Já não se ouve a harpa melodiosa de Luis Bordón. Os cartões natalinos já não são entregues pelos carteiros festivos. As lembrancinhas singelas deram lugar aos brilhos modistas. Os presépios e enfeites natalinos escassearam nas residências. Apenas o comércio pisca o seu apelo às compras. O Papai Noel já não encanta tanto. A ceia permanece como teimosia. Em tempos de crise e de dias tão difíceis, muitos só desejam que apenas tudo passe e um novo ano talvez chegue melhor.
Nada de Carrossel do Tobias nem de passeio no parque. Pipocas coloridas, algodões adocicados e maçãs do amor, tudo se esconde na memória. Folhinhas e calendários só para clientes bons. Pessoas caminhando e escolhendo presentes, pessoas voltando sem nada comprar. Qual a alegria de conviver num período assim, sem que quase nada possa fruir daquilo que chama e oferece? Ora, esta a idealização materialista daquilo que na cristandade possui outra feição.
Ainda assim sempre será Natal. Mas um Natal vivenciado de modo estranho e incompreensível. Aqueles que podem, que possuem recursos para a compra e a fartura, e aqueles que pouco ou nada podem, e que se contentam em se revestir da significação maior do Natal. Não mais como antigamente, mas na sensibilidade da compreensão do Natal como um período sagrado. Muito diferente daqueles cuja comemoração significa apenas mais um festim entre o luxo e o esbanjamento.
Nestas contradições é que o Natal de agora chega e vai embora. Mesmo em férias ou em tempo maior de repouso, poucos aproveitam o período para a reflexão, a meditação, o reencontro consigo mesmo. As viagens não deixam, os preparativos festivos impedem que se encontre um tempo para si próprio. Amigos enfermos são esquecidos em seus leitos, pessoas carentes são relegadas ao esquecimento.

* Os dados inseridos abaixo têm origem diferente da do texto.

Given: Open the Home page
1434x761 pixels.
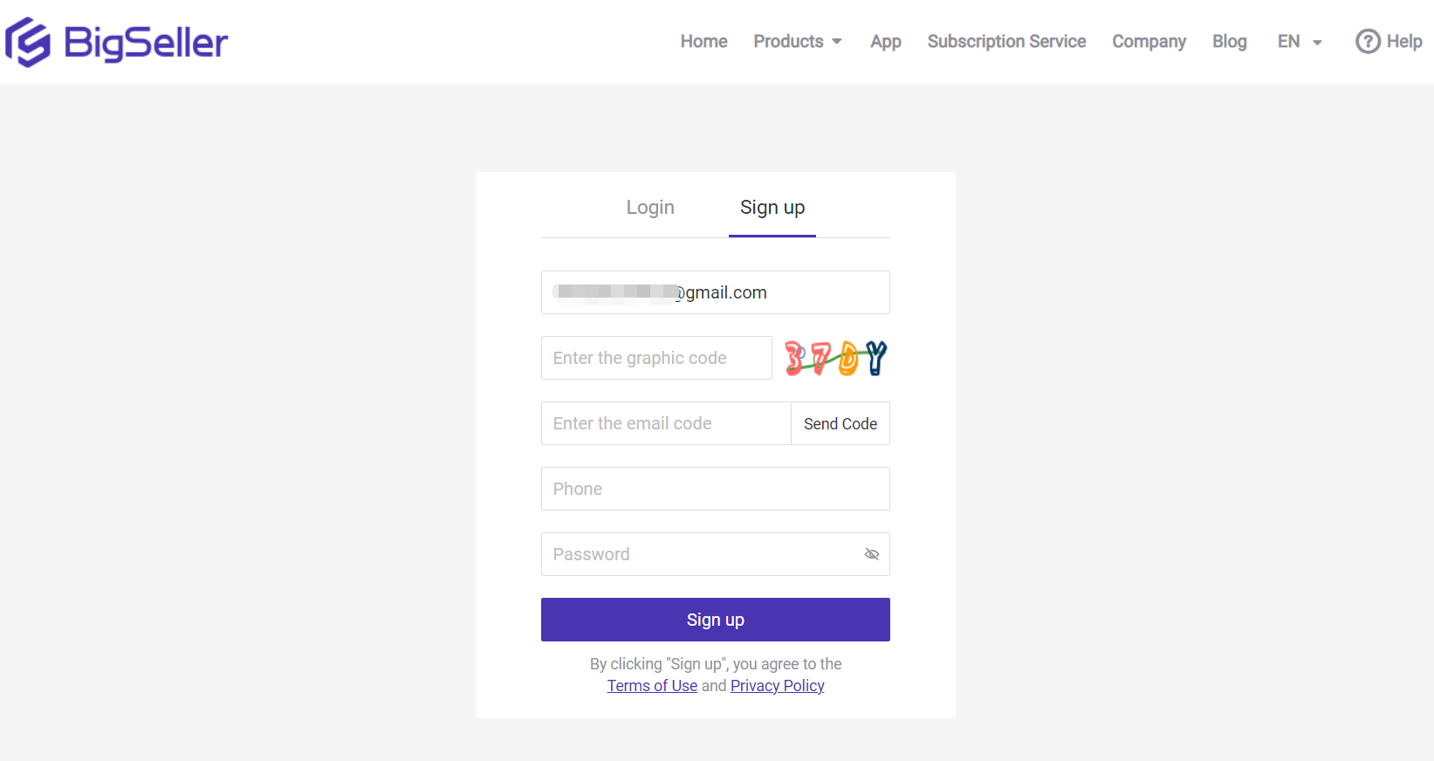Looking at the screenshot, I should coord(703,41).

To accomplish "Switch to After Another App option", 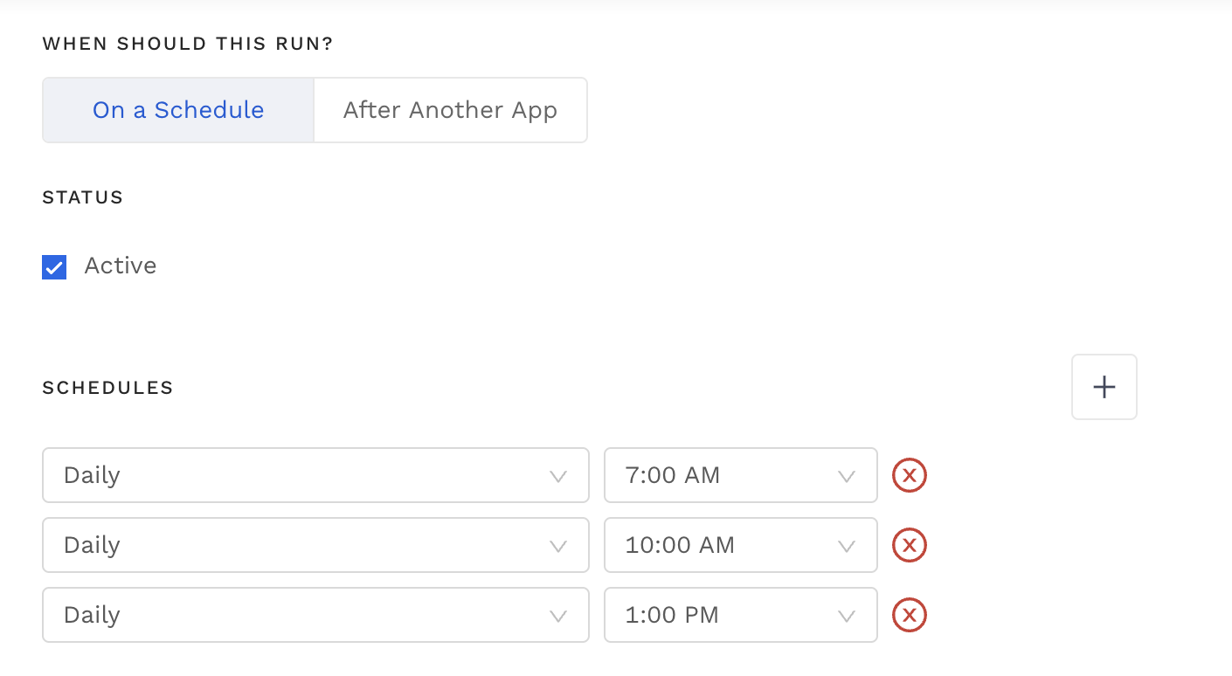I will tap(450, 110).
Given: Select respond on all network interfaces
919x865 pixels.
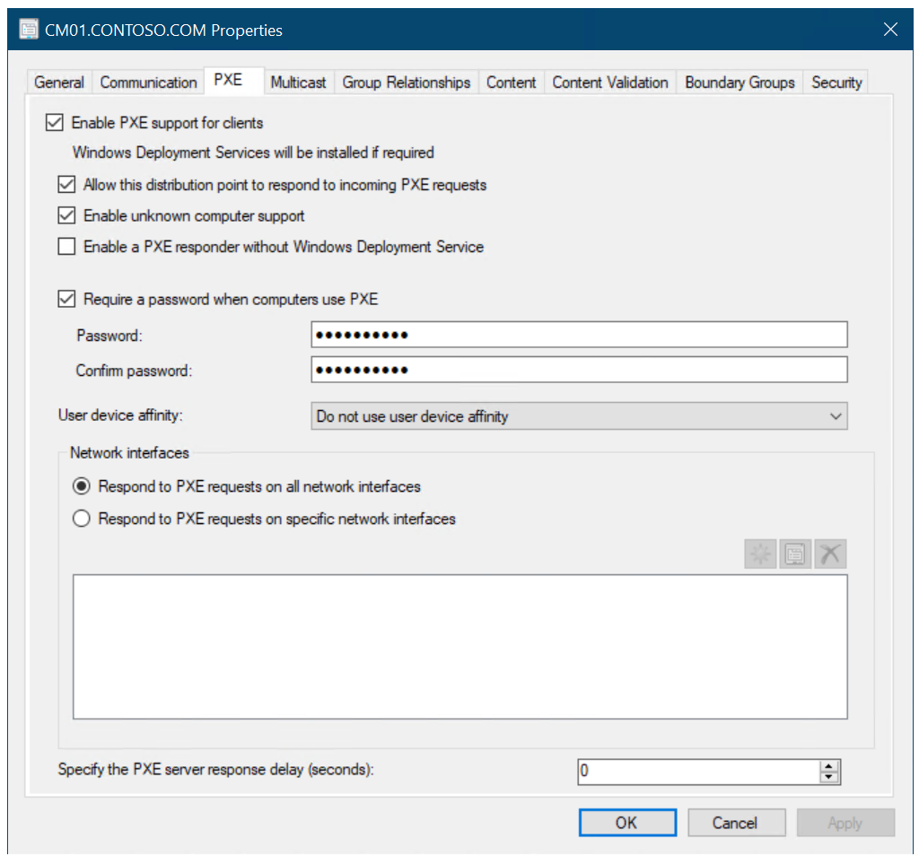Looking at the screenshot, I should point(82,487).
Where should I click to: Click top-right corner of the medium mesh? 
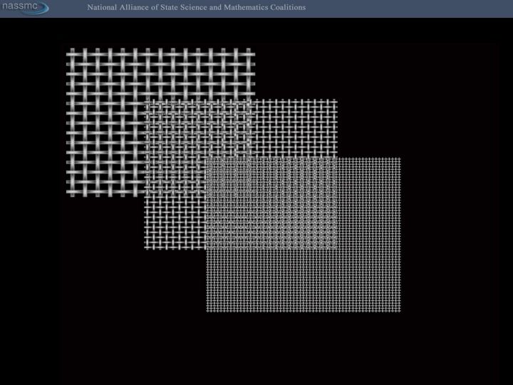pos(335,102)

Mas nada que impeça em dizer: Feliz Natal. Feliz por que se espera que cada um alcance sua felicidade e espalhe tal contentamento entre os seus e perante o mundo. Natal por que significando nascimento, natividade, um novo ser que nasce ou renasce para uma nova vida, que é sempre a mesma aprimorada nas melhores virtudes e atributos do ser humano. E Feliz Natal por que o nascimento do menino em Belém deve ser visto também como um novo tempo de felicidade surgido em cada um.
Mas não é fácil vivenciar o tempo natalino. Muito fácil dizer que tenha feliz natal, muito fácil enviar uma mensagem natalina via computador ou celular e dar por resolvida a recordação. E quando depois tudo passa? O Natal, muito mais de ser apenas uma data comemorativa de natividade, deveria servir como um período de reflexões profundas sobre as contradições desse mundo e dessa vida.
Perante as contradições, os prantos estão escondidos, os soluços estão estancados, os lenços restam jogados, os olhos apenas brilhosos. Ou talvez não. O período natalino faz aflorar sentimentos mais que vorazes. São dias em que as nostalgias e as tristezas assomam como enxurrada no ser. Mas ainda assim, Feliz Natal.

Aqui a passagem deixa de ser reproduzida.